Di sebelah monumen masih
berdiri kokoh Benteng Vredeburg, yang kini ramai menjadi lokasi wisata sejarah
sekaligus kerap menjadi tempat ekshibisi untuk memamerkan karya-karya seniman
di berbagai bidang. Vredeburg dalam bahasa Belanda berarti jembatan
kemerdekaan. Diseberang jalan bagian selatan monumen, masih tersisa bangunan
tua bercorak Belanda dan kini dipakai sebagai Kantor Pos, Gedung BI dan BNI.
Dan ke arah timur tak jauh dari monumen itu, ada tempat favorit kesukaan anak
saya yaitu Taman Pintar. Taman yang dibangun di lokasi yang dulu lebih dikenal
sebagai Shopping Centre, pasar buku besar di kota Yogya.
Di bagian utara monumen,
terletak pasar monumental yaitu Bringhardjo yang berasal dari kata Beringin
(pohon Beringin) dan Hardjo (harapan akan kesejahteraan rakyat). Pasar
tradisional ini dulu dikenal sebagai kerajaan copet, tak heran disepanjang
lorong pasar ini diberi papan peringatan ‘awas copet’. Pasar yang merupakan
pusat dari segala macam produk batik ini lorongnya memang sempit, maka pada
hari-hari yang ramai perlu kesabaran untuk mencari apa yang kita inginkan
karena kita mesti berdesak-desakkan di lorongnya yang sempit. Diseputaran pasar ini, bagian depan, kanan
dan kiri kita bisa menemukan penjual pecel disertai baceman tahu-tempe-ayam,
sate, dawet dan jajanan tradisional lainnya.

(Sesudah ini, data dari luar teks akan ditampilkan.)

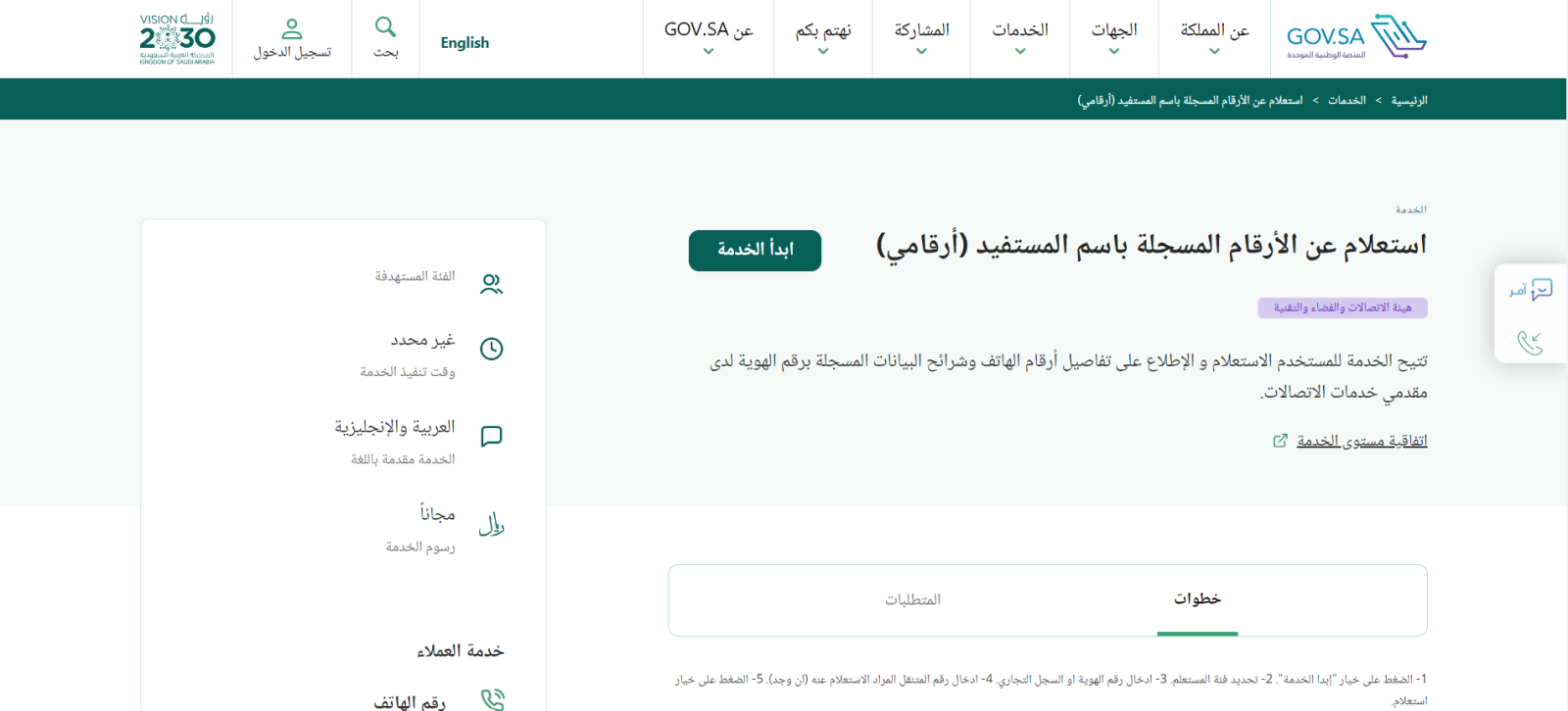Switch to the المتطلبات tab
The image size is (1568, 711).
click(x=912, y=599)
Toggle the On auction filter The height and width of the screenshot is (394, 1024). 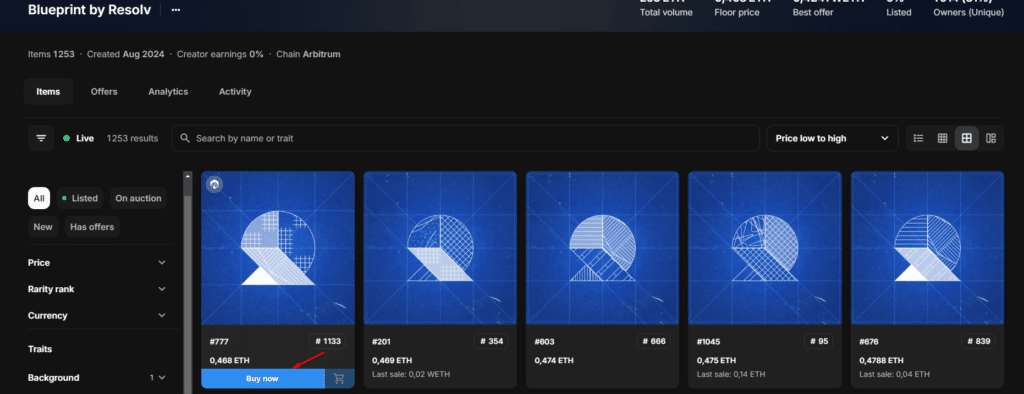(x=138, y=198)
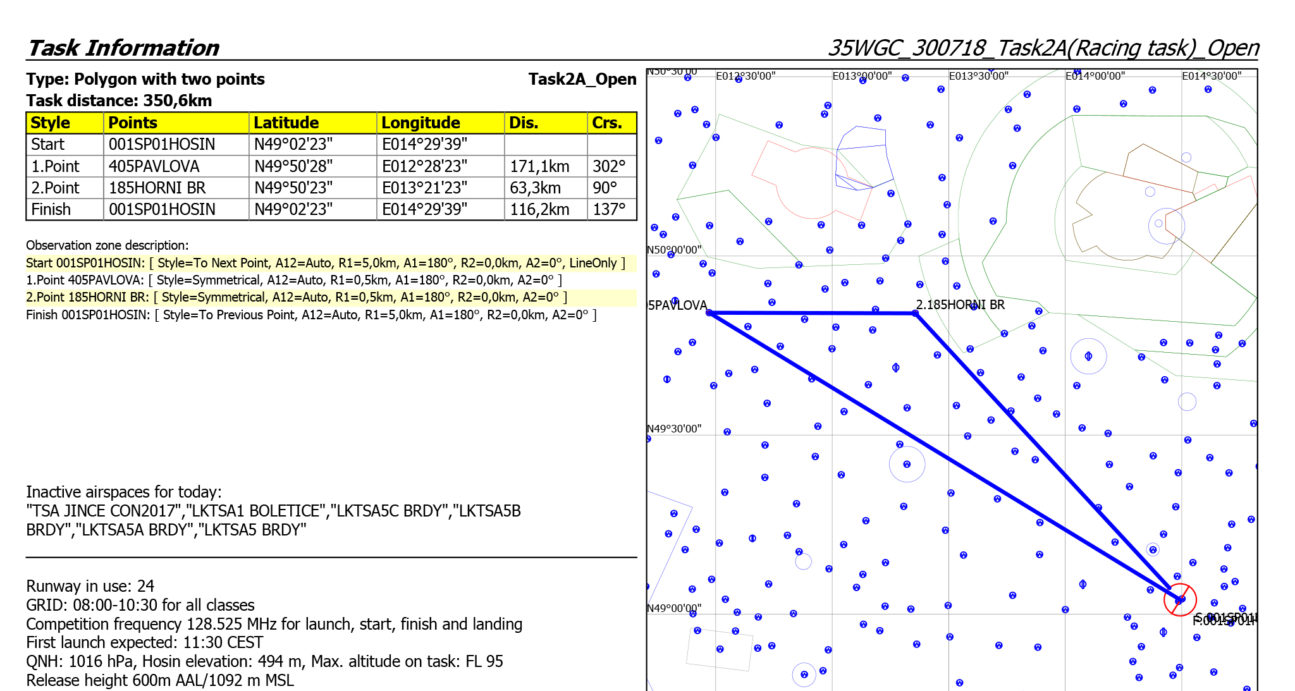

Bahkan saya masih menemui penjual
buah ‘cimplukan’ di samping bagian depan.
Malioboro sebagai sebuah
kawasan sesungguhnya adalah Mall yang maha raksasa dengan arcade panjang di
sisi kanan kirinya. Dan disepanjang kanan kiri itu berjejer baik toko maupun lapak-lapak
pedagang kaki lima dengan komoditas utama pakaian dan pernak-perniknya serta
makanan dan jajanan. Cinderamata aneka rupa, dengan trend berganti tahun demi
tahun berjejer di sepanjang jalan Malioboro, soal harga, ketrampilan menawar
menjadi kuncinya. Menelusuri jalanan Malioboro pasti kita akan menemui
sekelompok orang menawarkan Dagadu, kaos Yogya yang melegenda hingga menjadi
merk generik untuk kaos-kaos dengan kata-kata unik. Sejatinya kini di sepanjang
Malioboro muncul brand-brand lain seperti garenk, capung, mronggos dan lain
sebagainya, namun nama Dagadu terlanjur lebih mudah melekat di lidah. Dagadu
berarti matamu, diambil dari bahasa yang diramu berdasar huruf Jawa yang
dipakai di kalangan GALI (Gabungan Anak Liar), kelompok preman yang dulu
tersohor di Yogyakarta.
Di chanel HBO ada sebuah mata
acara yang berjudul Scam City, berisi modus-modus penipuan maupun kelicikan
dari orang-orang setempat di lokasi keramaian kota. Dan Malioboro pun mempunyai
cerita yang sama. Warung-warung makan di sepanjang Malioboro di malam hari
(terutama di jalur depan antara hotel Ina Garuda dan Malioboro Mall) dulu
dikenal hanya memasang nama menu tanpa disertai harga. Mereka yang memesan
makanan dan ditenggarai berasal dari luar Yogya (dikenali dari logat atau wajahnya)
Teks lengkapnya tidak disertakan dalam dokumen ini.